*** Opening of Data listing ***

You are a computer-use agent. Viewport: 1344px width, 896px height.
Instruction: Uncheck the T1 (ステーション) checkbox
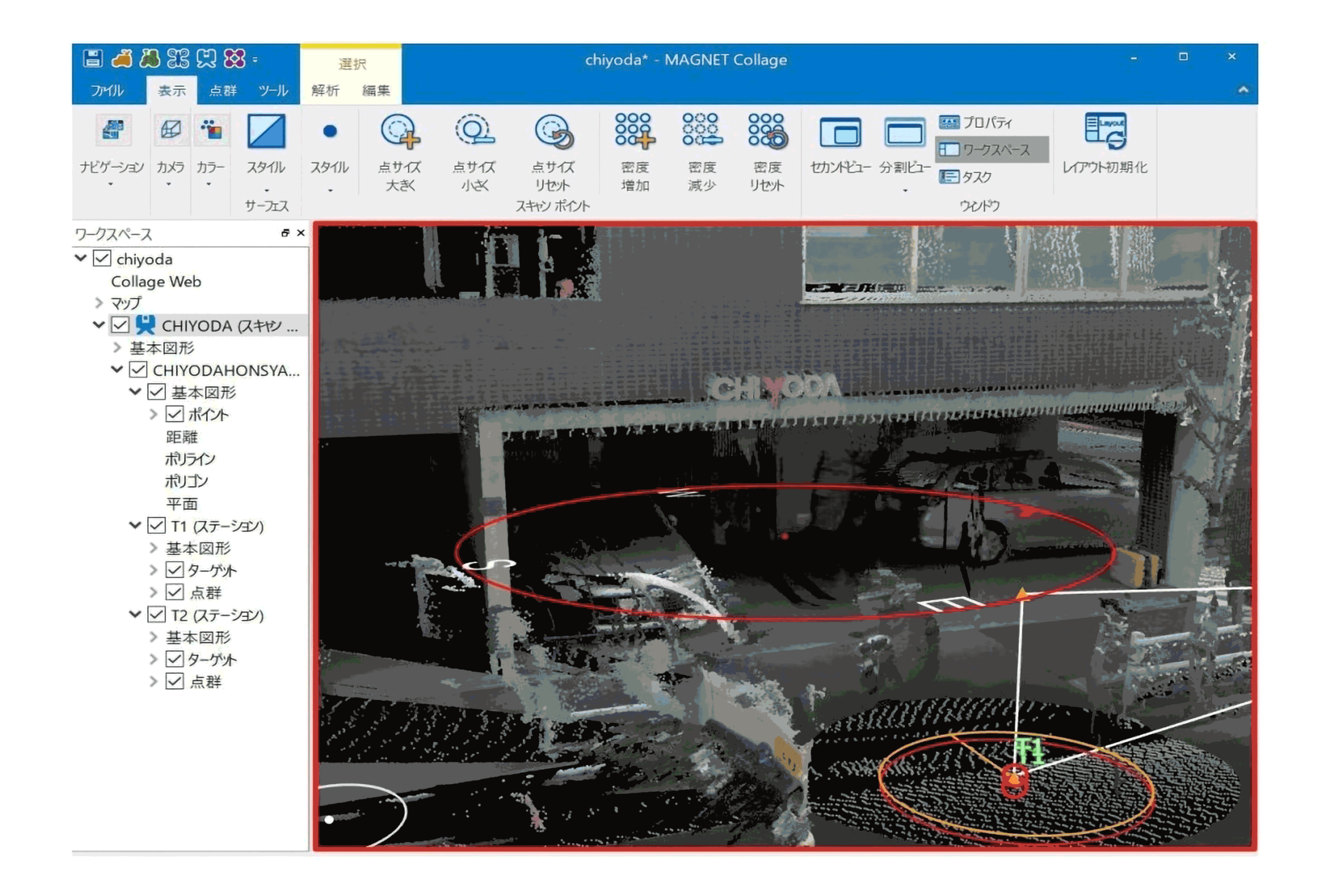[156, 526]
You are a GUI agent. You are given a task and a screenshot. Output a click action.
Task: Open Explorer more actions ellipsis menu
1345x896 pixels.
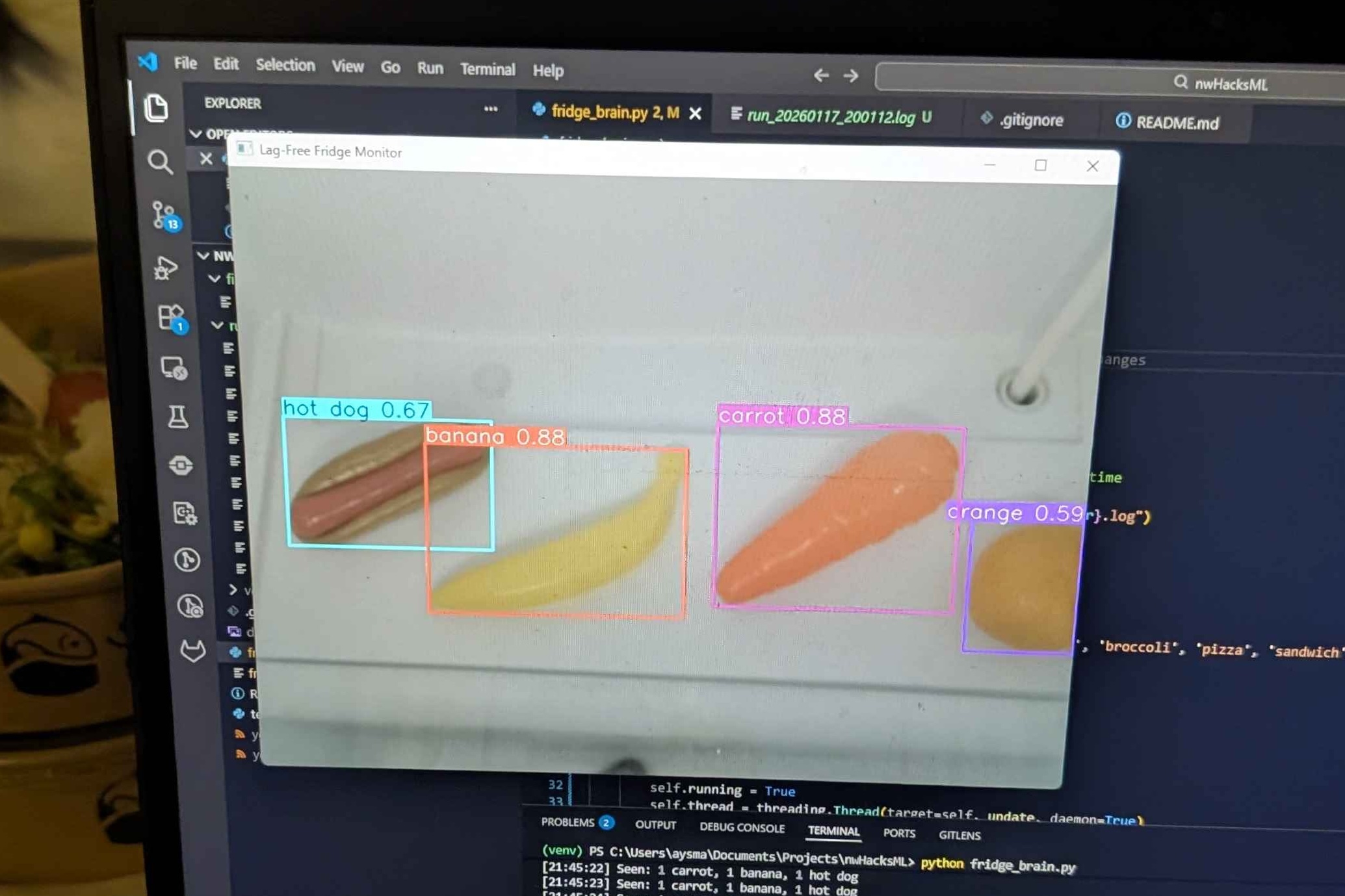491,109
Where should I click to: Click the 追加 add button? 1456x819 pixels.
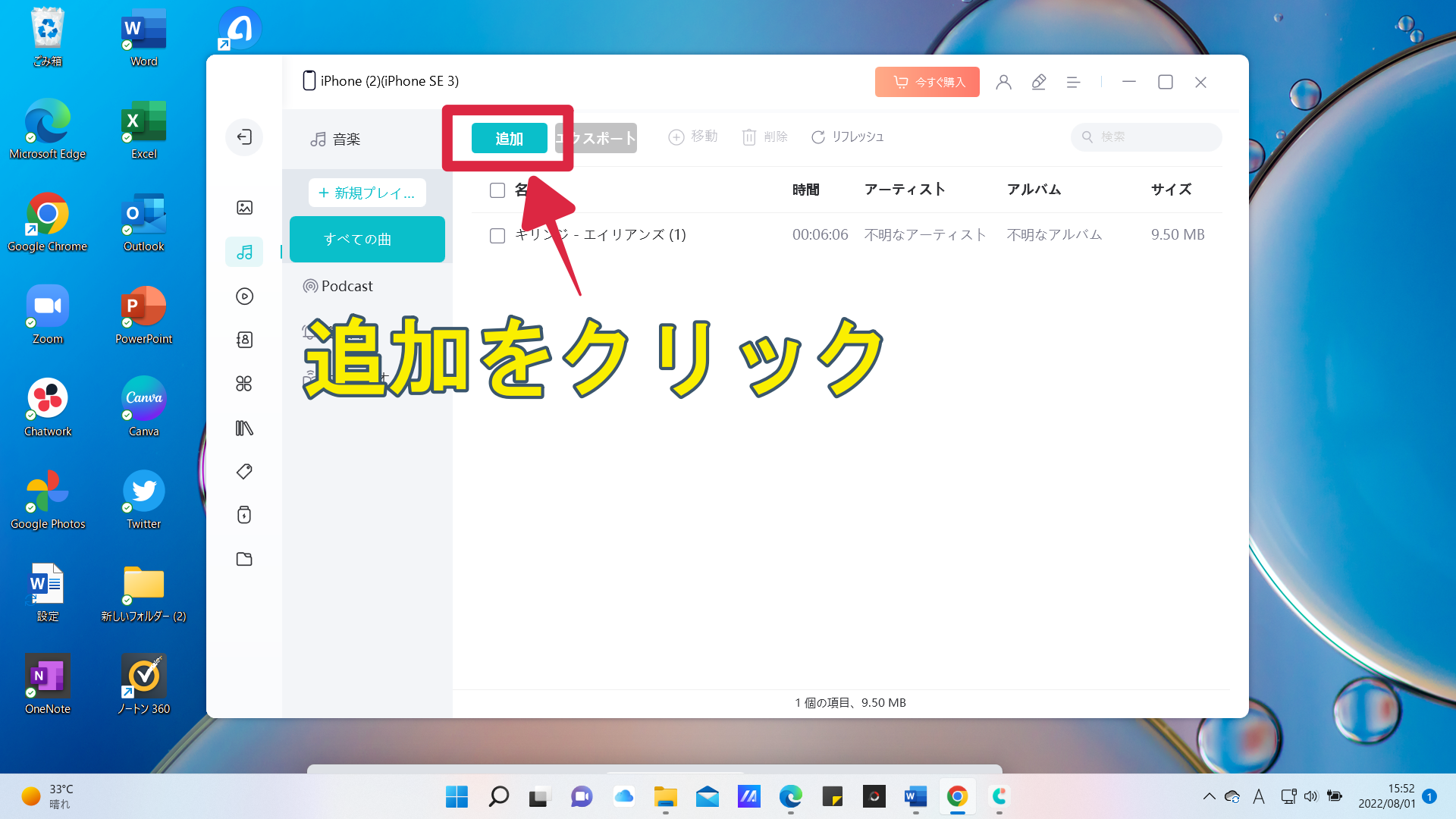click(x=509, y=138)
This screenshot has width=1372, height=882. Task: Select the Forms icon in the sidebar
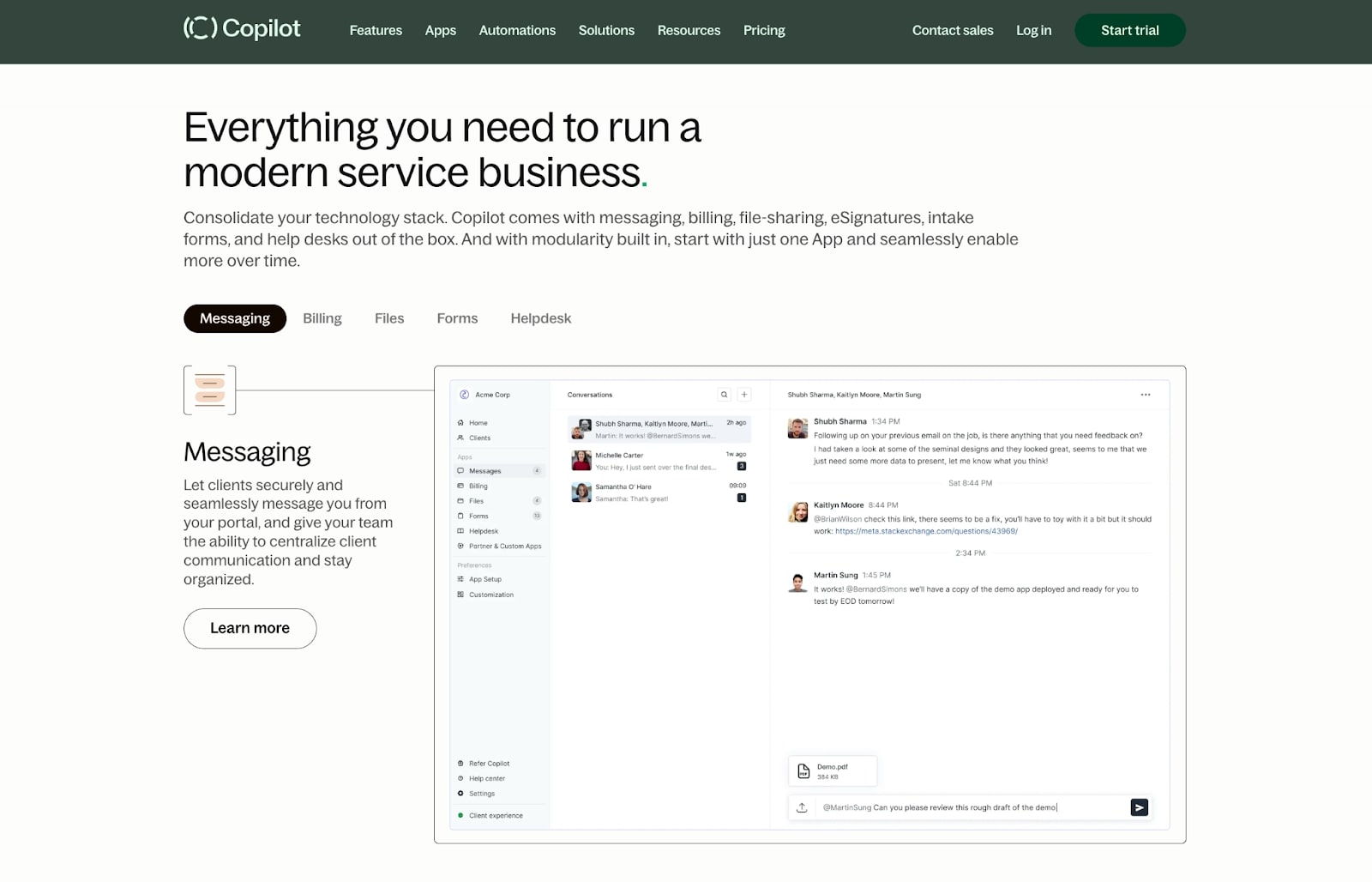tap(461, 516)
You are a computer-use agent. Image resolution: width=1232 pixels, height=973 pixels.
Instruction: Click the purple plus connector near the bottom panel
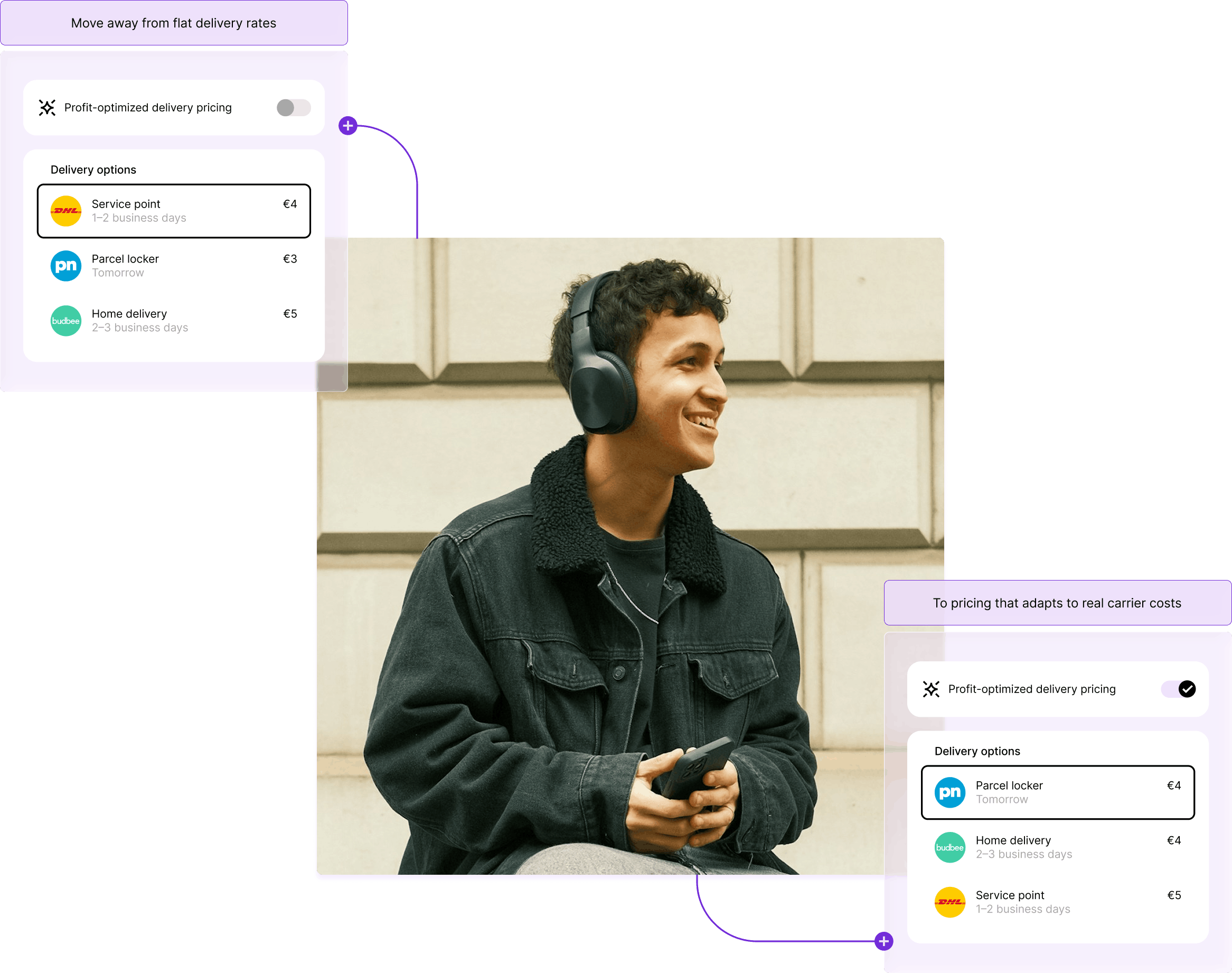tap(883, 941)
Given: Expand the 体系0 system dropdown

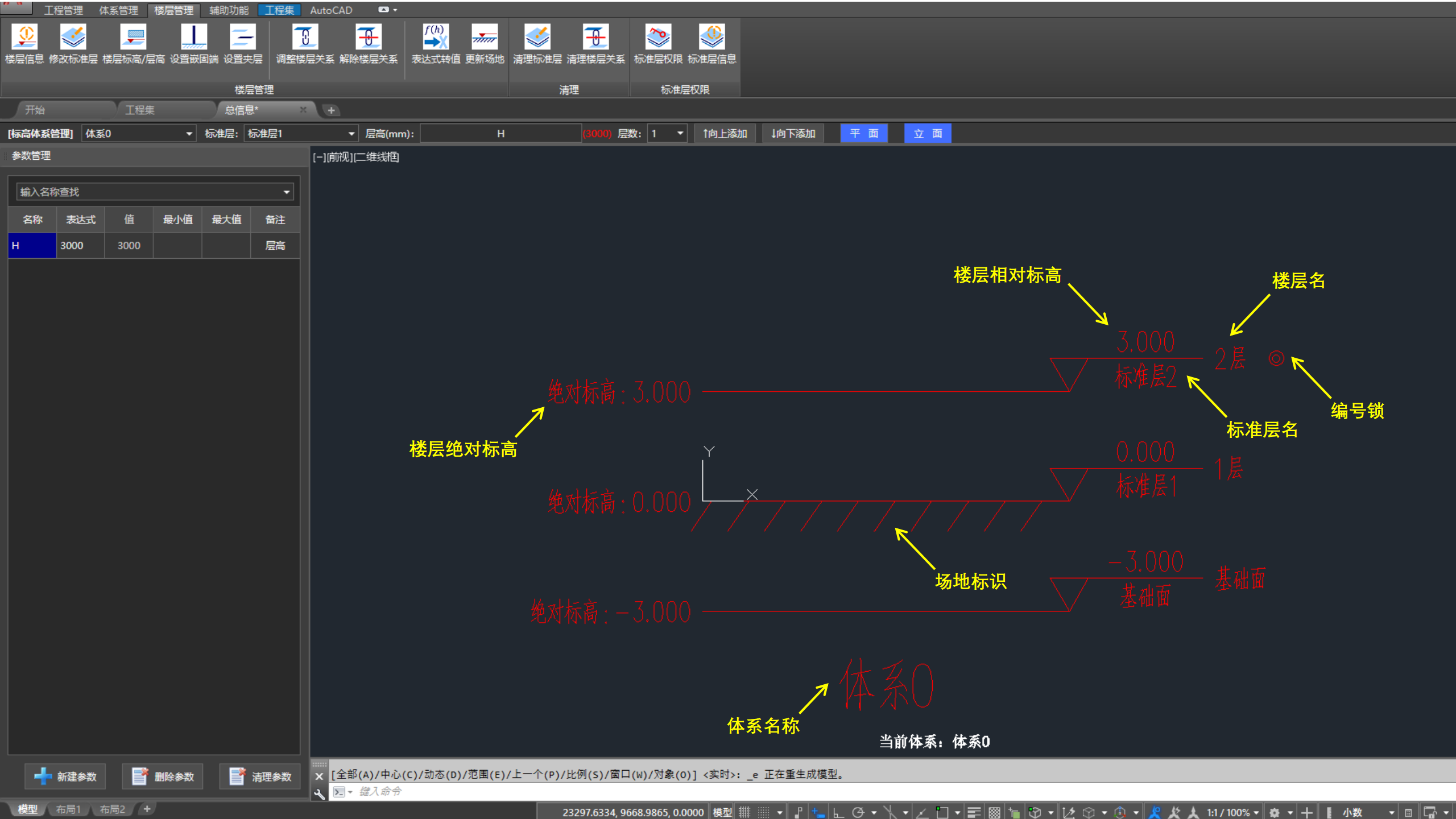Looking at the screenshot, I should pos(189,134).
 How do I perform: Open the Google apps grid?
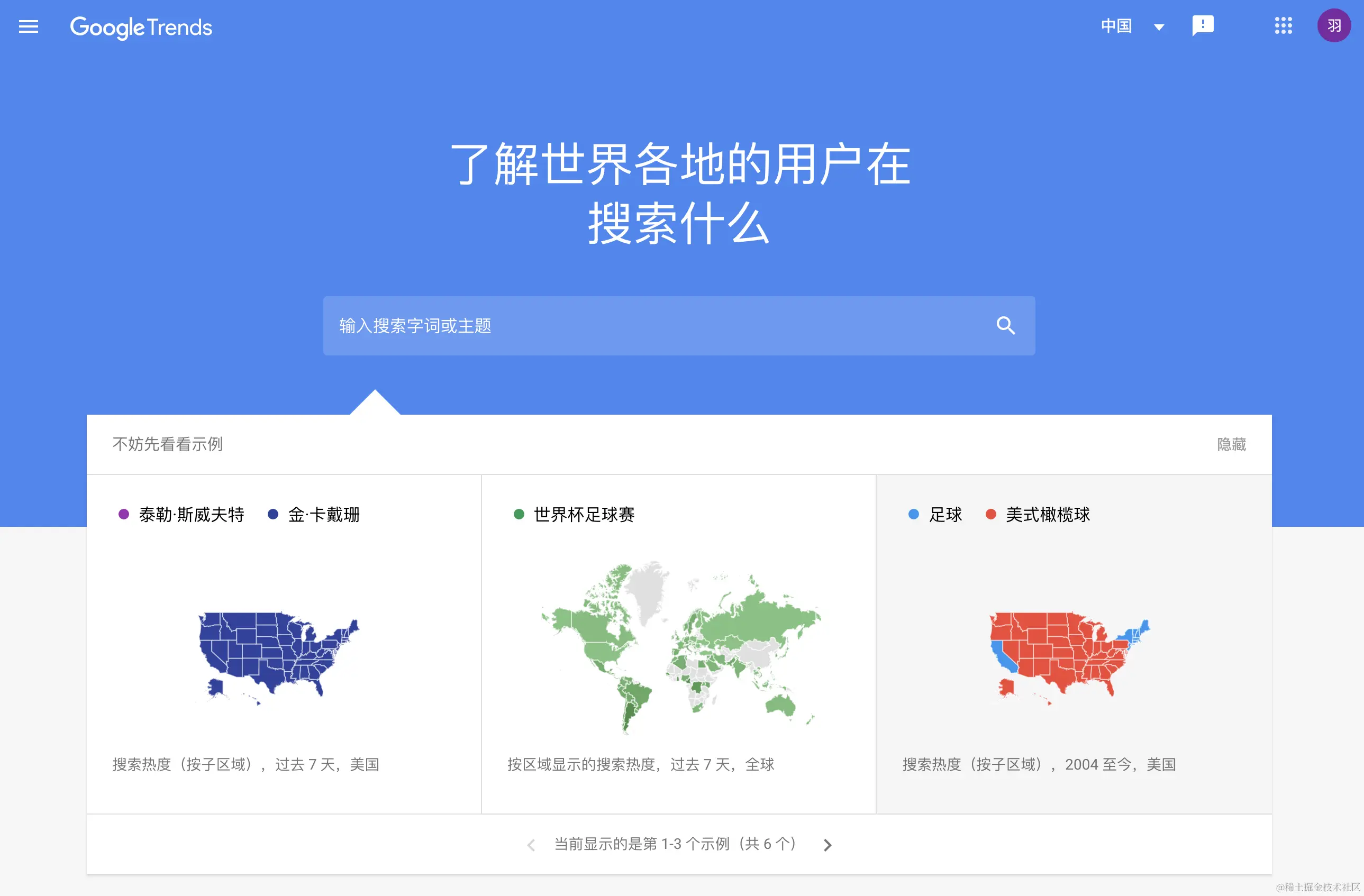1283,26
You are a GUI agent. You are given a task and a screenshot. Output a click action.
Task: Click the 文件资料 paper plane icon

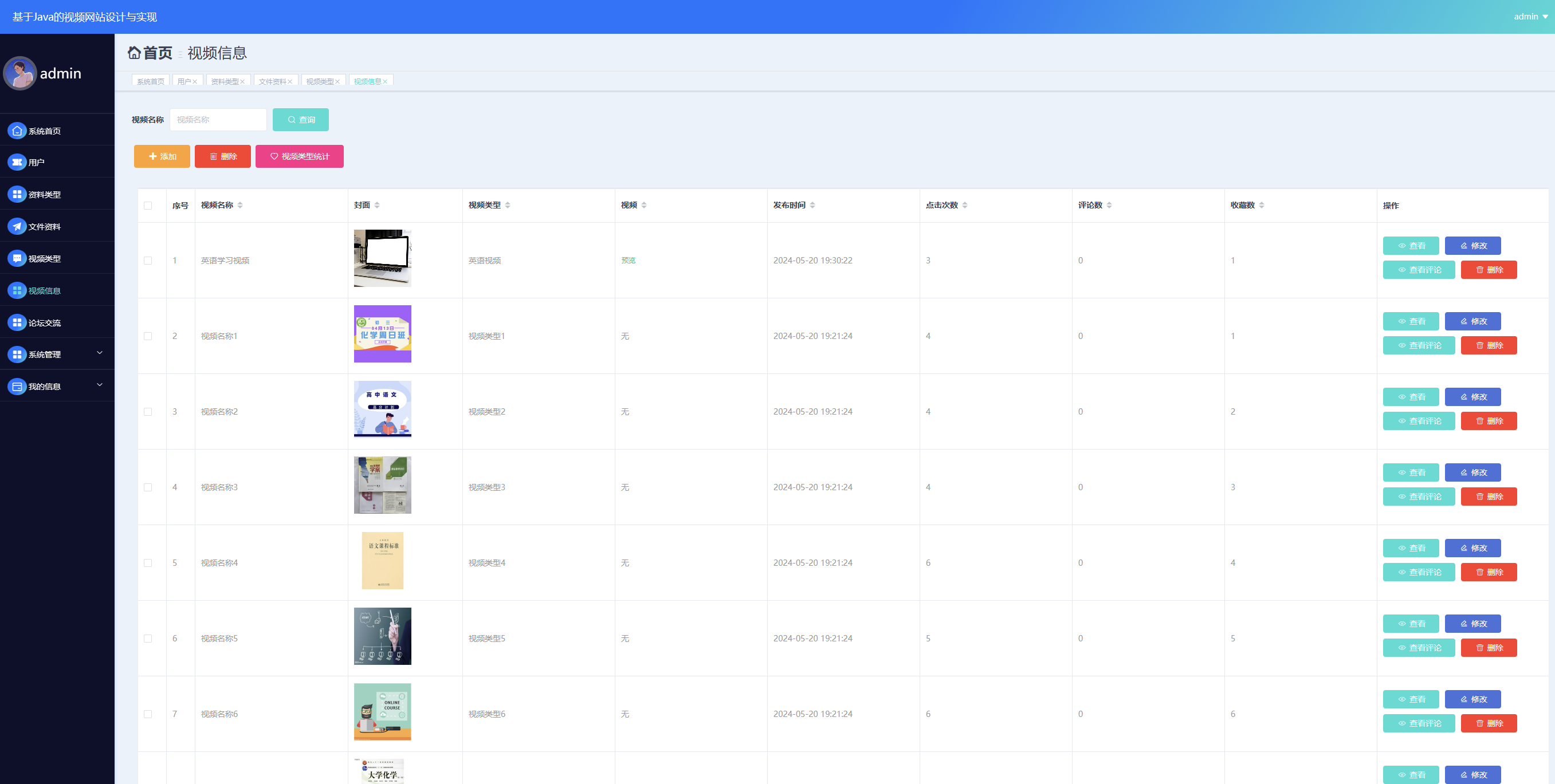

*** Close of Data listing ***

• Activity:
A word-for-word reprint of the listing above is needed, minus the pictures.

• Output of the task:
You are a computer-use agent. Viewport: 1344px width, 896px height.
Instruction: Uncheck the T1 (ステーション) checkbox
[156, 526]
You are a GUI agent. You are given a task and a screenshot. Output a click action.
Task: Open Explorer more actions ellipsis menu
1345x896 pixels.
491,109
Where should I click to: Click the 追加 add button? 1456x819 pixels.
click(x=509, y=138)
This screenshot has width=1372, height=882. Task: Select the Forms icon in the sidebar
tap(461, 516)
You are a computer-use agent. Image resolution: width=1232 pixels, height=973 pixels.
Instruction: Click the purple plus connector near the bottom panel
tap(883, 941)
Given: Expand the 体系0 system dropdown

Looking at the screenshot, I should pos(189,134).
 How do I perform: Open the Google apps grid?
1283,26
You are a GUI agent. You are given a task and a screenshot. Output a click action.
Task: Click the 文件资料 paper plane icon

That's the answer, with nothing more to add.